Tidak ada yang pernah Emily alami yang terasa seperti ini, nyata sekaligus tidak nyata.
Bahkan dalam mimpi buruk sekalipun ia tak pernah membayangkannya.
Melihat Matthias tertembak dan berada dalam pelukannya seolah seluruh dunia Emily runtuh dalam sekejap.

Ia tidak menyadari apa yang terjadi di sekitarnya setelah itu.
Teriakan panik dan seruan orang-orang di pesta terdengar seperti dari tempat yang sangat jauh.
Emily membenamkan wajah dan menangis di atas tubuh Matthias yang tidak bergerak entah untuk berapa lama hingga Dorothy datang dan menuntunnya ke dalam mobil, mereka mengikuti ambulans dengan sirene yang meraung-raung menuju ke rumah sakit.

Emily meringkuk di sofa kulit ruang tunggu kamar rawat yang akan ditempati Matthias sementara pria itu sedang berada di ruang instalasi darurat untuk ditangani.
Seseorang telah memakaikan selimut ke bahunya, tapi Emily hanya membiarkan benda itu terjuntai ke sofa.

Emily mengangkat kepala saat pintu kamar didorong terbuka, seorang perawat wanita masuk dengan troli berisi peralatan medis.

Emily menyeka sisa air mata dari wajahnya.
"Apa mereka masih menangani Matthias?"

"Sepertinya begitu, " perawat itu berhenti di dekatnya.
"Saya hanya akan memeriksa fasilitas di kamar sebelum pasien tiba."
"Dokter jaga akan memberitahu keluarga pasien segera setelah prosedur medis selesai."

Emily mengangguk lemah.
Ia menghela napas sambil meletakkan kepalanya di sandaran sofa.
Ayahnya sempat melarangnya pergi ke rumah sakit.
Menurutnya akan lebih aman bagi Emily untuk berdiam di rumah dan menunggu kabar tentang kondisi Matthias.

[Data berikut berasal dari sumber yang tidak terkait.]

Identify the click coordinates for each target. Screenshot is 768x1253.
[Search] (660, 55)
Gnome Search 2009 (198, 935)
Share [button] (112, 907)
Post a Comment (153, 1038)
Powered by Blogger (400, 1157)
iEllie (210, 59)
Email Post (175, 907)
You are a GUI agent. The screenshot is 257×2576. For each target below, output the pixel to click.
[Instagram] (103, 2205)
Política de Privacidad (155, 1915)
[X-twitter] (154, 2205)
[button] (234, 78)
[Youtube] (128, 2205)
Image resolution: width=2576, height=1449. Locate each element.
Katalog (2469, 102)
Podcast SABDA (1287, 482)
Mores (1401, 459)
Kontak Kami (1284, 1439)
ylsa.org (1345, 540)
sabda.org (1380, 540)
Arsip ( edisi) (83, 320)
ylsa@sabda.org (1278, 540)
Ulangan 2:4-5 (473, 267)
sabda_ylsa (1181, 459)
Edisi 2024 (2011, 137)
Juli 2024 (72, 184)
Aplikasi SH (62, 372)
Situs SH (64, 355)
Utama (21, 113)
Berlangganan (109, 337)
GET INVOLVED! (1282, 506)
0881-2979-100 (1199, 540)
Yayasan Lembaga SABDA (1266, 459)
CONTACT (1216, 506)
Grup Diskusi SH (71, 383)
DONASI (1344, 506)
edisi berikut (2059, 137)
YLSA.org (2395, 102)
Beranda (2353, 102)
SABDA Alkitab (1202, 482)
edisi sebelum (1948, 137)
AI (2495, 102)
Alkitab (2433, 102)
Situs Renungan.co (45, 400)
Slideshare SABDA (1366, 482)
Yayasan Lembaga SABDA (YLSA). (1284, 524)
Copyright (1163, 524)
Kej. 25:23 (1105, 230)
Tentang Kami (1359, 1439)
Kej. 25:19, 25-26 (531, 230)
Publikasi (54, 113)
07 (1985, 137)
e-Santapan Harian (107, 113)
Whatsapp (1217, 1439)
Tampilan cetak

Sungguh konyol membayangkan dia bisa duduk dengan tenang di mana pun sementara ia tak tahu seberapa parah keadaan Matthias saat ini.
Membayangkannya membuat pikiran Emily semakin kalut.
Ia memejamkan mata untuk menghalau air matanya.

***

Unit Instalasi Darurat

"Kau sangat beruntung."

Dokter Shaw, ahli bedah Metro General menggulung stetoskop dan menjejalkan benda itu ke dalam kantong jubah dokter-nya.

( ... )

"Bisa saja lebih buruk, jika meleset satu inci saja itu akan mengenai tulang." ia berkata sambil mengamati hasil rontgen di tangannya.
"Kuberitahu padamu, itu sama buruknya dengan mengenai organ dalam."
"Saat peluru bersarang di tulang belakang, kau bisa saja lumpuh."
"Aku pernah menangani seorang pasien dari kemiliteran yang terkena tembakan di punggungnya, pecahan pelurunya menyebar, mengenai saraf tulang belakang dan dia harus menghabiskan sisa hidupnya di atas kursi roda."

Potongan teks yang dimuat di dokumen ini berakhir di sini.